Durante la raccolta anamnestica e la valutazione bisogna cercare di ascoltare il più possibile il paziente
mettendosi in secondo piano e rintracciare il significato degli eventi stressanti, i pattern relazionali e l’autostima
del paziente, osservare il transfert e il controtransfert e comprendere la risposta del contesto sociale del paziente
ai suoi sintomi (tramite la riproposizione dei pattern relazionali).
Successivamente è possibile utilizzare un approccio maggiormente espressivo cercando di fare giungere il
paziente alla consapevolezza di non essere stato in grado di imparare a vivere per se stesso, non è mai stato
capace di ascoltare solo se stesso e di frisi valere, di essere sempre stato troppo legato al bisogno di
approvazione, affetto, amore e ammirazione da parte dell’” altro” dominante. Una volta svelata l’ideologia
dominante, bisogna lavorare per creare nuovi possibile modi di vivere. Di solito i pazienti depressi cercano dei
consigli da part del terapeuta che, se rispondesse, colluderebbe con il suo bisogno di dipendere ds qualcun altro.

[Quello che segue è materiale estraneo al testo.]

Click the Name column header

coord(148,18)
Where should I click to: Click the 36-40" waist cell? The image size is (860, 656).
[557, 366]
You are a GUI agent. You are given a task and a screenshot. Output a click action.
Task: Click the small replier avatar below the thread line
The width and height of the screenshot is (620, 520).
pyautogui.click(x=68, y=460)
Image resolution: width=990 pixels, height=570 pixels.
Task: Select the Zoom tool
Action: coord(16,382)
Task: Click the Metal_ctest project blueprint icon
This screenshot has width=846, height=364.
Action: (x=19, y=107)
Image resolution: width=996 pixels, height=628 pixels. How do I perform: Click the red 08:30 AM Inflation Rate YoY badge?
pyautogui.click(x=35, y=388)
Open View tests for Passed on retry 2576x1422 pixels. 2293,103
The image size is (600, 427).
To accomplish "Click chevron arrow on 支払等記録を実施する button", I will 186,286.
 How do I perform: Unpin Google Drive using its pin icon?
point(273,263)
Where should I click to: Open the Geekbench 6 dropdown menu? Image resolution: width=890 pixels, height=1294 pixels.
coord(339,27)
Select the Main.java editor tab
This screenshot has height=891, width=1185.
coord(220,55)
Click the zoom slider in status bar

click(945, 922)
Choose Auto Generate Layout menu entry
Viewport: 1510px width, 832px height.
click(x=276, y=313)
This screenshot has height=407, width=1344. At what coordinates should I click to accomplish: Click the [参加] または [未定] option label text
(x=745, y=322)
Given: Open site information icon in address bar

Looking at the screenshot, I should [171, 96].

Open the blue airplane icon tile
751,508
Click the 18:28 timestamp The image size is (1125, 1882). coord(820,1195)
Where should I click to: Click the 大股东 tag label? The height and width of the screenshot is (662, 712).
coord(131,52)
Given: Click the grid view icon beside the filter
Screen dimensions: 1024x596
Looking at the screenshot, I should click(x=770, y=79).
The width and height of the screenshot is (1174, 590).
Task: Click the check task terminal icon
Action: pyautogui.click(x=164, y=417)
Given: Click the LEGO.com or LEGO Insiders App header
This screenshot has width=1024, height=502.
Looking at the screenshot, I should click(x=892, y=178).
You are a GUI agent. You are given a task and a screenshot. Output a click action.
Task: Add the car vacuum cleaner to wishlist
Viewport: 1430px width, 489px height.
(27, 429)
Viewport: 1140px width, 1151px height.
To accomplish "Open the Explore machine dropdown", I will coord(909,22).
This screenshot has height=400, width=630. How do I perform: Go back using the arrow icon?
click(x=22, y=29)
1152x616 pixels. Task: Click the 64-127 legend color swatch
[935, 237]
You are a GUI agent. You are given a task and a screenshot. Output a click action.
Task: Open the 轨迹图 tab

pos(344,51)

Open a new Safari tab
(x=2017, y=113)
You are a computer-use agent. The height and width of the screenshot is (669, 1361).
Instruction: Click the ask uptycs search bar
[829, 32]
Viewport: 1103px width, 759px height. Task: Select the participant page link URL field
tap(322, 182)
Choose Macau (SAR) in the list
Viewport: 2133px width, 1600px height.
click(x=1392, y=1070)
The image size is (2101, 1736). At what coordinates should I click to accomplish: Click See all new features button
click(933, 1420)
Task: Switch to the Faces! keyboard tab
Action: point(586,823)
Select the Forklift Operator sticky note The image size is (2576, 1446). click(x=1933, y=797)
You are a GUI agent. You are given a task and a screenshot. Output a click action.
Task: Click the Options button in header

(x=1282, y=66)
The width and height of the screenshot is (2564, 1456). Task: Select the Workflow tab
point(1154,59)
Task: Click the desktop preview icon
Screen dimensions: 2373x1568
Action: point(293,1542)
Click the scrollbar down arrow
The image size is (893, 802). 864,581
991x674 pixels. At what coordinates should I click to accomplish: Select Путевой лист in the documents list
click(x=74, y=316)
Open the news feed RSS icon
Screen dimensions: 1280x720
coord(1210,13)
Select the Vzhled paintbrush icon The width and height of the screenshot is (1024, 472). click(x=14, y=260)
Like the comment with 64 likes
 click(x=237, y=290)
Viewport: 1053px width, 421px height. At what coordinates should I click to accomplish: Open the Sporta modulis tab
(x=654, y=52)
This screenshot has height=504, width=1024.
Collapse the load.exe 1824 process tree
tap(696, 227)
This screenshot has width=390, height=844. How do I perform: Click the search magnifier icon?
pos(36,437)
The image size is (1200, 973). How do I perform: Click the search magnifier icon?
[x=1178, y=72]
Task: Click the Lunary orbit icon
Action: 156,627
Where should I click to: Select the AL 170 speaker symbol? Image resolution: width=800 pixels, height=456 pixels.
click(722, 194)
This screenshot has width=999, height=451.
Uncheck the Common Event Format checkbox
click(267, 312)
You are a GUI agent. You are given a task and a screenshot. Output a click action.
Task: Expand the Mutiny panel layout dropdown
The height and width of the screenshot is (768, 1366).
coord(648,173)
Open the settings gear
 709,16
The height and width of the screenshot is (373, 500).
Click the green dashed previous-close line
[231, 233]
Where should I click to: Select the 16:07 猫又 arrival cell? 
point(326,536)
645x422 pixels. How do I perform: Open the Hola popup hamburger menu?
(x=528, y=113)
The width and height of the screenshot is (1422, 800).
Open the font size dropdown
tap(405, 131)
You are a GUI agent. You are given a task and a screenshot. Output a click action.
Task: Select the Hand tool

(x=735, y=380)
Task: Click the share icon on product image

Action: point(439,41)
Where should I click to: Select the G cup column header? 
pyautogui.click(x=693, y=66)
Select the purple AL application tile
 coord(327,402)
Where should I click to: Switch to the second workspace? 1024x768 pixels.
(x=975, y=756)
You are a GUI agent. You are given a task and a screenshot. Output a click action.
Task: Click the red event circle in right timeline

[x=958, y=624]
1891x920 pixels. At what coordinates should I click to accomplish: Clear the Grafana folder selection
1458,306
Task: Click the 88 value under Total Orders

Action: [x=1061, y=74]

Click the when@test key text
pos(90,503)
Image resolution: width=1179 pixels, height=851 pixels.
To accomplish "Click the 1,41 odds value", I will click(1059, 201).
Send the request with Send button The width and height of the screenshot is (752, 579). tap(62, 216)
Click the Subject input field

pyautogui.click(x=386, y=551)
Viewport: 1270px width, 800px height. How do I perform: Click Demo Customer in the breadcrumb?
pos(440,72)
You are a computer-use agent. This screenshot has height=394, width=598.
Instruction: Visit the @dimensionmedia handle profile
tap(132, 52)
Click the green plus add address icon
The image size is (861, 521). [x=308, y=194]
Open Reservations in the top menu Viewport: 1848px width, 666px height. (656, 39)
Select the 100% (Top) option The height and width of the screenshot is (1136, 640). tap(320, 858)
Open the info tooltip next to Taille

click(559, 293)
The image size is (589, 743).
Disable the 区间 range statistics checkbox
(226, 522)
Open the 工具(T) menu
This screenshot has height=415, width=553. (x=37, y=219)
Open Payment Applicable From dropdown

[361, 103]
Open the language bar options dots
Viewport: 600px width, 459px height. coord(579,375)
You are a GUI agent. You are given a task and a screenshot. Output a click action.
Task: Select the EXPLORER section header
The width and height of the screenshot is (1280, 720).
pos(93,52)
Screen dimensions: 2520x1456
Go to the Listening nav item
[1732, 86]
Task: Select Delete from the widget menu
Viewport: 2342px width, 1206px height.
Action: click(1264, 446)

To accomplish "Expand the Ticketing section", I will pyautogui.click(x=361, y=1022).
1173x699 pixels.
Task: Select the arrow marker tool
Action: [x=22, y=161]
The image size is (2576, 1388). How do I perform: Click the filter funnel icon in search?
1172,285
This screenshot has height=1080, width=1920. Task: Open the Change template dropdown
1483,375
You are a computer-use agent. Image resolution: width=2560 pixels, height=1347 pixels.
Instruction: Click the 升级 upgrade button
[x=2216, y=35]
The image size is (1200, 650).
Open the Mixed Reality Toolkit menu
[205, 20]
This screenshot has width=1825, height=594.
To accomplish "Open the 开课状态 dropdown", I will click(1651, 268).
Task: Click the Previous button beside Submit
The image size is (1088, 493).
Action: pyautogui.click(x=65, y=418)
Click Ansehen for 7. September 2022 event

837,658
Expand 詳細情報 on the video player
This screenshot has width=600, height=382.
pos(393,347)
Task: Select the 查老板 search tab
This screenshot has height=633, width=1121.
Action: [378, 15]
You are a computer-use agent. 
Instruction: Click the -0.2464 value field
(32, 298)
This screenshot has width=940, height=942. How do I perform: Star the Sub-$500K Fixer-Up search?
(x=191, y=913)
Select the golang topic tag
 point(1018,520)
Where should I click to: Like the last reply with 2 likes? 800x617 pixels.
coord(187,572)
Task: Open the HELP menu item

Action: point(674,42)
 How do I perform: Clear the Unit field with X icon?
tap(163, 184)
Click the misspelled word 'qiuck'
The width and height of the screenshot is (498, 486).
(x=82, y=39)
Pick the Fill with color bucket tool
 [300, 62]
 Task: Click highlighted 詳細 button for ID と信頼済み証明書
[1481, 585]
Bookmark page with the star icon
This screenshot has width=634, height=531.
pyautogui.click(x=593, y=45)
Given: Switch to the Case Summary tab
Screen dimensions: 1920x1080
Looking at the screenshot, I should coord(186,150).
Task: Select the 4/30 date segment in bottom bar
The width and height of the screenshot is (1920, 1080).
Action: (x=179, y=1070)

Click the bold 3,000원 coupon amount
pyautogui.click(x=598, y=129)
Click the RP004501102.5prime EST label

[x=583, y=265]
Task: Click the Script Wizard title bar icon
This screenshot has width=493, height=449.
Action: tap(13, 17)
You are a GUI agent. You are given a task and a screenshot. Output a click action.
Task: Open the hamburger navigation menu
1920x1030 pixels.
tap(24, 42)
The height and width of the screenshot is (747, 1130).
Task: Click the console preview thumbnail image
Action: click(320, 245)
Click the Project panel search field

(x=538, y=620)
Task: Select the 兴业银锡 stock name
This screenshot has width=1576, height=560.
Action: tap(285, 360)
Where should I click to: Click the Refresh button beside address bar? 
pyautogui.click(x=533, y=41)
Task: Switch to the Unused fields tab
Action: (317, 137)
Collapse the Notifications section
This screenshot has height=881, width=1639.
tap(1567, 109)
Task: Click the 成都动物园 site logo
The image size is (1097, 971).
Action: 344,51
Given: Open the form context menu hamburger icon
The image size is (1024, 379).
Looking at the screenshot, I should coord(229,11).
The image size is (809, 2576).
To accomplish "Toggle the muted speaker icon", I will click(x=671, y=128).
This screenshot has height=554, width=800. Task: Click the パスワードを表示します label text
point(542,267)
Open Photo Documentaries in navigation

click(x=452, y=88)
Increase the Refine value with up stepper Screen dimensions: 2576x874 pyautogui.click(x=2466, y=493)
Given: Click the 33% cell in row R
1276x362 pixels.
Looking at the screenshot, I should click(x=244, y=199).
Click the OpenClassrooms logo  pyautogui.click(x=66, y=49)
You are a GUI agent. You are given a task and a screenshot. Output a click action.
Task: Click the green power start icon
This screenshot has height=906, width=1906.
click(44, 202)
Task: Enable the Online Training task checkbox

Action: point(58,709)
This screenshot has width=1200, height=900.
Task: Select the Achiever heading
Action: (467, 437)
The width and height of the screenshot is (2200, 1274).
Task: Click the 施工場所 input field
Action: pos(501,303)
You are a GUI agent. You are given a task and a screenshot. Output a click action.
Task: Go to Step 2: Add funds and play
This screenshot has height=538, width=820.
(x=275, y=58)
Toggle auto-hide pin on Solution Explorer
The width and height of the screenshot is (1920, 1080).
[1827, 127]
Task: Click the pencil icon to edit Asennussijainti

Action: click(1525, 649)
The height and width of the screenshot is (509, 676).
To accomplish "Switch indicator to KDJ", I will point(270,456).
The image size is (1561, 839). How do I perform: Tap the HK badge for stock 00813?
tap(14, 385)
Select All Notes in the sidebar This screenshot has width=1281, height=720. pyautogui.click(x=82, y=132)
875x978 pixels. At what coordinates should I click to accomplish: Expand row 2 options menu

Poi, bisogna indagare il significato interpersonale della depressione, rintracciando le cause ambientali: di solito
i pazienti sono restii, sottolineando come gli altri non abbiano colpa e di come la depressione faccia parte solo
del loro personale mondo interno. Non potendo indagare altrimenti, in terapeuta dovrà rifarsi all’osservazione
del controtransfert: il terapeuta può provare sentimenti di rabia, disperazione, voglia di sbarazzarsi del paziente
o potenti fantasie di salvataggi tutti sentimenti possibilmente provati dagli altri che possono provocare o
perpetuare la depressione.
Ci sono poi i soggetti con una depressione refrattaria ala farmacoterapia, in cui i sintomi sono fortemente legati
ad una componenti caratteriale (aspetti relazionali infantili precoci) difficili da modificare, che portano il
paziente a rimanere bloccato in una relazione non risolta tra Sé e l’oggetto. Bisogna considerare i casi in cui la
depressione porti dei vantaggi, ossia la possibilità di mettere in atto comportamenti sadici e distruttivi verso gli
altri ma giustificati dalla malattia, oppure la possibilità che la depressione sia legata la contesto familiare.
Spesso, infatti, le ricadute sono legate ad una disfunzione familiare in cui il paziente allontana, esasperandoli, i
familiari proprio nei momenti in cui ha più bisogno del loro amore.
Indicazioni e controindicazioni
L’associazione della psicoterapia e della farmacoterapia è il trattamento ottimale.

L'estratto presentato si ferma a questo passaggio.